We’re not planning on this trip to venture far into the northern half of the state, but compared with the Cajun and Creole South - and New Orleans, specifically - Northern Louisiana is another world, a part of the Protestant Deep South.  It was colonized in the early 19th century by poor white farmers - the “Kaintucks”, as they were known - who moved here down the rivers of the trans-Appalachia.  The state capitol was switched from New Orleans to Baton Rouge in 1846, in part to create some geographic parity, but more importantly because the Protestant North was suspicious and resentful of (as they saw it) that 'immoral Sodom', New Orleans.  In the years after the Civil War, the forests were stripped by wealthy Yankees and the land turned to arable and coal, and the decades passed, and the poor white farmers atrophied, and waited for a saviour.

‘All The King’s Men’ captures all this brilliantly.  A lengthy sequence early in the novel brings Willie Stark and his entourage home to his father’s rural homestead in the northern part of the state (Huey Long was born in Winnfield, LA).  Standing by the pig pen, Willie recollects the amount of swill he poured as a child – “and By God, I’m still doing it. Pouring swill."  The novel’s narrator Jack Burden imagines Willie as a child, burning with ambition, sitting on in his tongue-and-groove bedroom listening to the winds that have come a thousand miles from the Dakotas, battering the house.  ‘He wouldn't have any name for what was big inside him.  Maybe there isn't any name’.

For me, as much as anything, the process of Bookpacking is about encouraging a process of empathy, walking (as Atticus Finch puts it) in the other person’s shoes.  It today’s divided America it’s necessary more than ever, and I felt it during the election season last year, watching the crowds on television at Trump’s rallies, listening to ‘the roar’.  What do they think, these disaffected folks of the rust belt, or here in Louisiana, in ‘the bayous and the burnt-over lands’?  What do the cities look like to them - New York and Washington and Los Angeles, and New Orleans, that place of cosmopolitan otherness?
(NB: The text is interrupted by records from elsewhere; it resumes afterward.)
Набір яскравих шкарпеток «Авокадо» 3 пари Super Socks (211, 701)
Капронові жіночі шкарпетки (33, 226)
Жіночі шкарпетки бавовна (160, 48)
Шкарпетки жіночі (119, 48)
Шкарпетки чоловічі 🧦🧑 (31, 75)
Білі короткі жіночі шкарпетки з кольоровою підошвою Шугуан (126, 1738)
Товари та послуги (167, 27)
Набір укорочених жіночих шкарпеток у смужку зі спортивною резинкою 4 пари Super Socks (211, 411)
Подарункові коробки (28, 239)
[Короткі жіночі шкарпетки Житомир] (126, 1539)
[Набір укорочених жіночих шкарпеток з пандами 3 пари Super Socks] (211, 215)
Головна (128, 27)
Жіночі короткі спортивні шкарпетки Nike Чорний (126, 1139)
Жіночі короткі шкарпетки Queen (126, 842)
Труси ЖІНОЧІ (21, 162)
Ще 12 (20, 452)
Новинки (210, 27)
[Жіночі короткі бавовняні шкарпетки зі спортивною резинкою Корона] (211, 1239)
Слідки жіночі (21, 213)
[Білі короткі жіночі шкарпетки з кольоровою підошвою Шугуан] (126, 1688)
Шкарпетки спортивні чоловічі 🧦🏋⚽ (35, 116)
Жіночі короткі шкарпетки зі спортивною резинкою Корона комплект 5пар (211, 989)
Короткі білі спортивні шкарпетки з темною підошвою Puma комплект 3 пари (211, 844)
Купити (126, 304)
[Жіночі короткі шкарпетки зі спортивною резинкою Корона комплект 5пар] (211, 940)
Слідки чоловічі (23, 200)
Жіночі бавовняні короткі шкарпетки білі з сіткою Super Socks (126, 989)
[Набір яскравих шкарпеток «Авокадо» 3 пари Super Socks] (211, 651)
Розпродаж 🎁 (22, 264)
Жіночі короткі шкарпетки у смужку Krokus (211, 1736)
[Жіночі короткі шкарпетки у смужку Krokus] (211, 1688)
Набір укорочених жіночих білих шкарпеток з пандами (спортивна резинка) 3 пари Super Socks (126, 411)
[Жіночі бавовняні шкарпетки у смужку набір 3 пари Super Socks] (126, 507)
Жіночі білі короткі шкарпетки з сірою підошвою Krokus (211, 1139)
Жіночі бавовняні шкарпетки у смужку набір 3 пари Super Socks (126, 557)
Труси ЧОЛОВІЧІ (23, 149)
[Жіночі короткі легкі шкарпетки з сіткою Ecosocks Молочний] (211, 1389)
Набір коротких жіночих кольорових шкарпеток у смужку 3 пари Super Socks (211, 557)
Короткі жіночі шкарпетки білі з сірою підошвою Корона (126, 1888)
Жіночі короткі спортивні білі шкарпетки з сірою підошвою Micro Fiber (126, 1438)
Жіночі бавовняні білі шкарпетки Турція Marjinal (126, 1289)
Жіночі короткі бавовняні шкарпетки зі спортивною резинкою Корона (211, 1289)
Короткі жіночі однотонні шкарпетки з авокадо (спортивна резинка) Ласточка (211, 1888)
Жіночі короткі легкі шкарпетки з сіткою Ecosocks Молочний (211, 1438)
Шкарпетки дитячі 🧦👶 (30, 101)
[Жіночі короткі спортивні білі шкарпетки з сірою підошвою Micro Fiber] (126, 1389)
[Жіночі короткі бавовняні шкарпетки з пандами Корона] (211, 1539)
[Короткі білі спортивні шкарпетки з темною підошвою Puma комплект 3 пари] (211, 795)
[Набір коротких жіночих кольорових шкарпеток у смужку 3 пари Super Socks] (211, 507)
Last year they found their saviour, and - unlike Huey Long - he made it to the White House, and we live in the echo of that roar.

'He turned and walked slowly back into the tall doorway of the Capitol, into the darkness there, and disappeared. The roar was swelling and heaving in the air now, louder than ever. I stared into the darkness of the great doorway of the Capitol, where he had gone, while the roar kept on.'

* nb we read the restored edition, in which the character is called "Willie Talos" as per Robert Penn Warren’s original manuscript.  I’ve used “Willie Stark” in this post because that’s the name by which he’s most commonly known.